DOCUMENT TEXT:
◇ ◇ ◇

I’m not a proponent of so called know-it-all gurus and I’m even a little wary when experts, authors or speakers appear to have cult-like followings from their adoring legion of fans. Typically, I prefer to take a more eclectic approach to learning and growth by dipping in and out of evidence-based content that contributes to my personal and professional knowledge, believing that a range of perspectives provides a more balanced viewpoint.
However, as a psychologist, wife and mother, I’m a pretty big fan of psychologist and researcher, Dr John Gottman, who has conducted over 40 years of breakthrough research with thousands of couples, authored over 200 published academic articles and authored or co-authored more than 40 books, including a New York Times bestseller.
At the Family Peace Foundation, we believe that respectful relationships form the cornerstone of peaceful families and healthy marriages. Naturally, seeking to create respectful relationships is a call to action for every family member regardless of gender or age, however, Gottman’s rigorous research has found that in particular, men have the potential to separate a great relationship from a failed one (The Man’s Guide to Women by John and Julie Gottman).

◇ ◇ ◇

INSTRUCTIONS:
1. In the passage about Dr John Gottman, write out the words starting with "At the Family" and going on through "and Julie Gottman).".
2. Recast the paragraph of the passage about Dr John Gottman that begins "However, as a psychologist" as a short bulleted list that keeps its main facts.

DATA:

◇ ◇ ◇

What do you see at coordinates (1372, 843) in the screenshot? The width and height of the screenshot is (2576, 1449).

◇ ◇ ◇

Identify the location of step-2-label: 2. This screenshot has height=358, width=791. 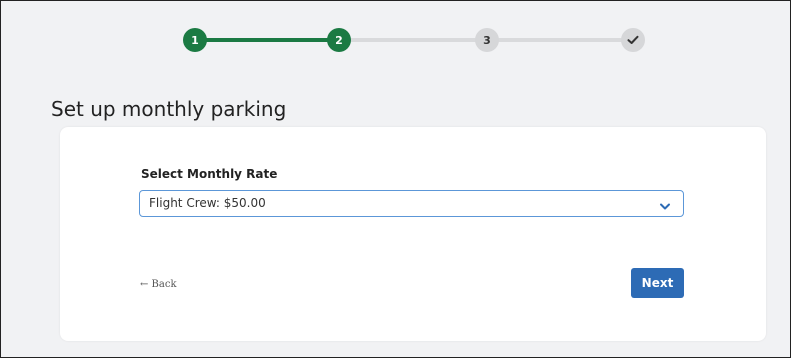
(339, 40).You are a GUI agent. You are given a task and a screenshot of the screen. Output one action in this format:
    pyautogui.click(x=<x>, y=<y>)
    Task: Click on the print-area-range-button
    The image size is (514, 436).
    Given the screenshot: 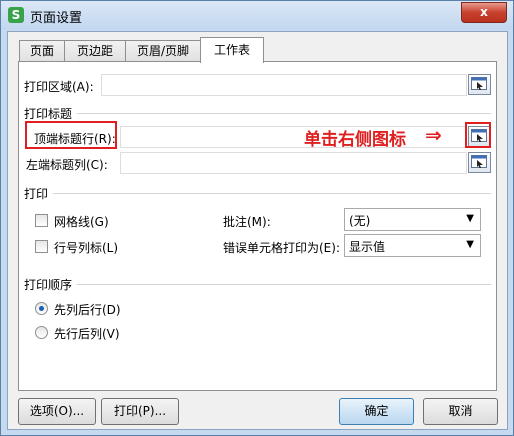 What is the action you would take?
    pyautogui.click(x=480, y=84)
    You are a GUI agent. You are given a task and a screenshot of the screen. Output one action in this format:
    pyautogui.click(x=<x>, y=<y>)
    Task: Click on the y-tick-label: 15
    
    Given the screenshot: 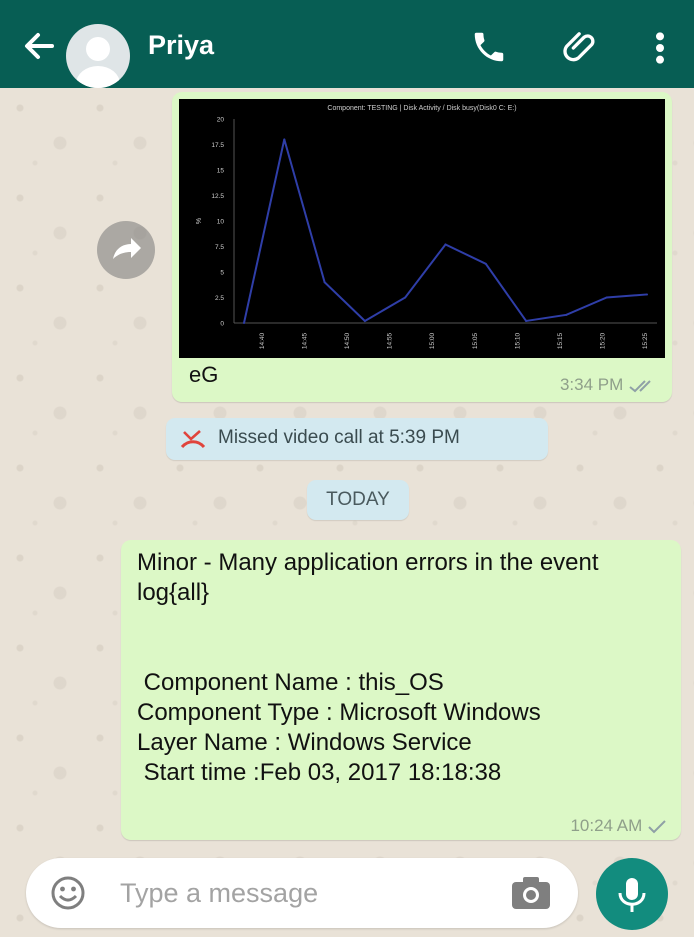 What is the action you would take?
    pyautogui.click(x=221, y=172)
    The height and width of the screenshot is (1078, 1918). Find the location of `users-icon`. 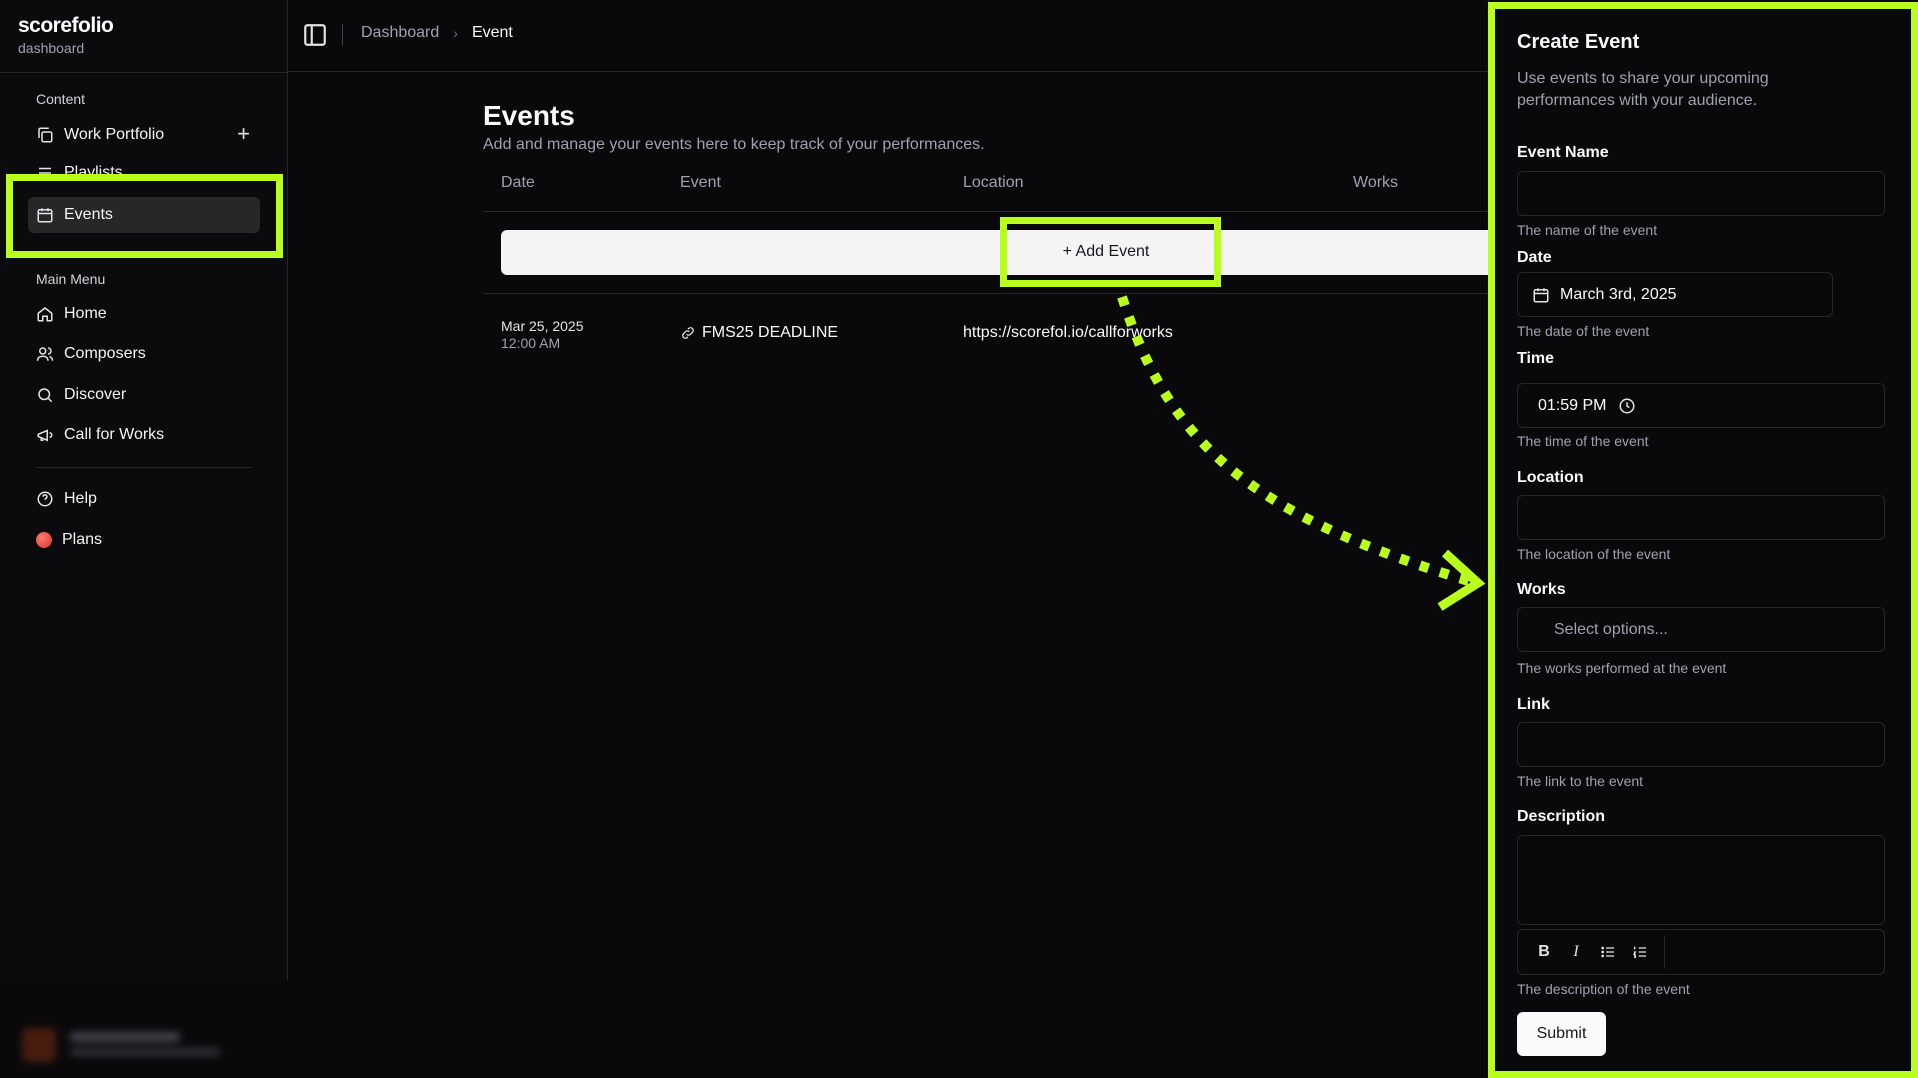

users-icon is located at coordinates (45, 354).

◇ ◇ ◇

ANSWER SET:
1.
At the Family Peace Foundation, we believe that respectful relationships form the cornerstone of peaceful families and healthy marriages. Naturally, seeking to create respectful relationships is a call to action for every family member regardless of gender or age, however, Gottman’s rigorous research has found that in particular, men have the potential to separate a great relationship from a failed one (The Man’s Guide to Women by John and Julie Gottman).

2.
- The writer, a psychologist, wife and mother, is a big fan of psychologist and researcher Dr John Gottman.
- Gottman has conducted over 40 years of breakthrough research with thousands of couples.
- He has authored over 200 published academic articles.
- He has authored or co-authored more than 40 books, including a New York Times bestseller.